Steven Schveighoffer wrote:
On Fri, 06 Apr 2012 10:56:19 -0400, Piotr Szturmaj
<bncr...@jadamspam.pl> wrote:

Steven Schveighoffer wrote:
You can store a struct, just return it from an attribute function.

e.g.:

@attribute Author author(string name) { return Author(name);}

Compare it to:

struct Author { string name; }

@Author("John Doe") int x;

so now I must define a type for every attribute? I'd rather just define
a function.

So declaration is always needed, no matter what attribute is.

What if I have 20 string attributes, I must define a new attribute type
for each one? This seems like unneeded bloat.

I don't see advantage of functions here, twenty of them is also a bloat. Different types give you different _names_ for different purposes. Those _names_ are crucial to support the attributes.

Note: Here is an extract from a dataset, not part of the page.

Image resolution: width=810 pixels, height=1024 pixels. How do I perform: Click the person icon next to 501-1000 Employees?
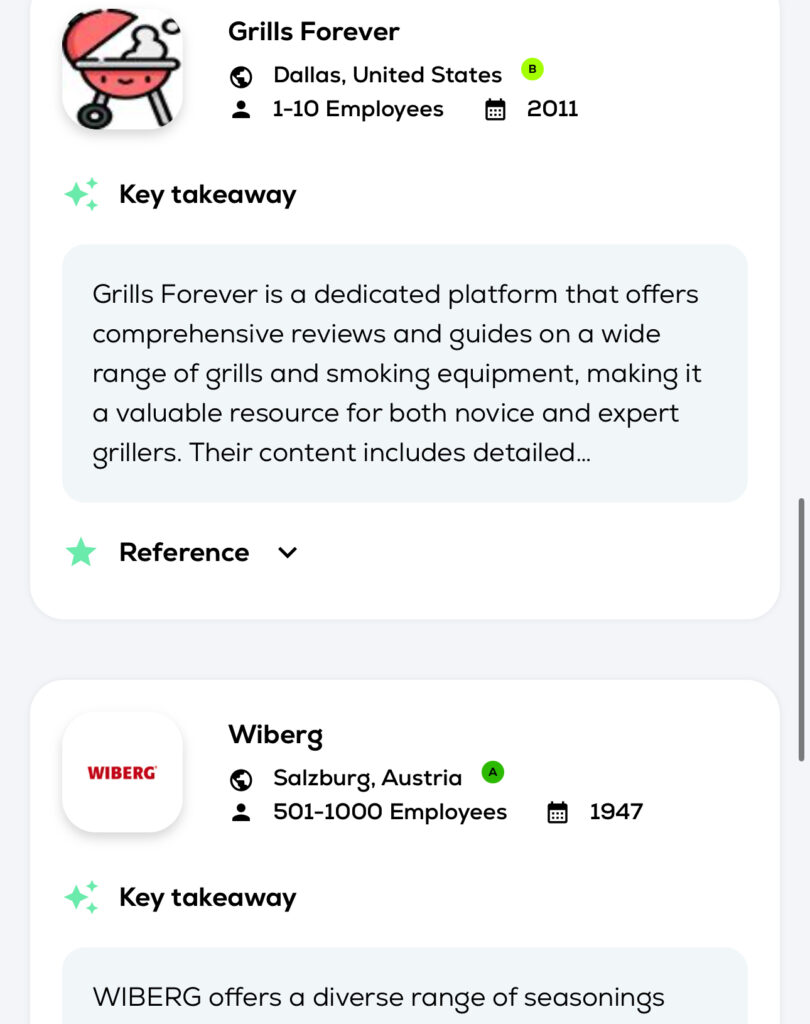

How do you get list of all attributes with your function based proposal? You can get a string attribute but you don't know which function generated it. You don't know if it was serializable, author or whatever.

BTW, if I wasn't trying to demonstrate that you could store structs, I
would have written:

@attrubte string author(string name) { return name;}

and save the extra bloat associated with declaring another type. Maybe
we could even get this someday:

As above, declaring another function is also a bloat.

@attribute author(string name) => name;

I just don't see the need to declare a type that can wrap a string.

You could even add this rule:

if @attribute is placed on a struct, its constructor becomes an
@attribute qualified function with the name of the struct as the
attribute name.

Consider struct constructors as equivalent of functions proposed by you. Here you declare a type, there you declare a function. They're very similar, besides that struct type _describes_ the attribute. A function on the other side just returns a value, which doesn't have any name attached to it.

Why should we be restricted to only structs? Or any type for that
matter?

When using __traits(getAttributes, ...) you ask for conrete (struct)
type and you get it. In case of function you ask for serializable but
you get a bool.

It's an example. you can choose any type you want! I actually just want
the name of the author, I don't care whether that's a struct, or a string.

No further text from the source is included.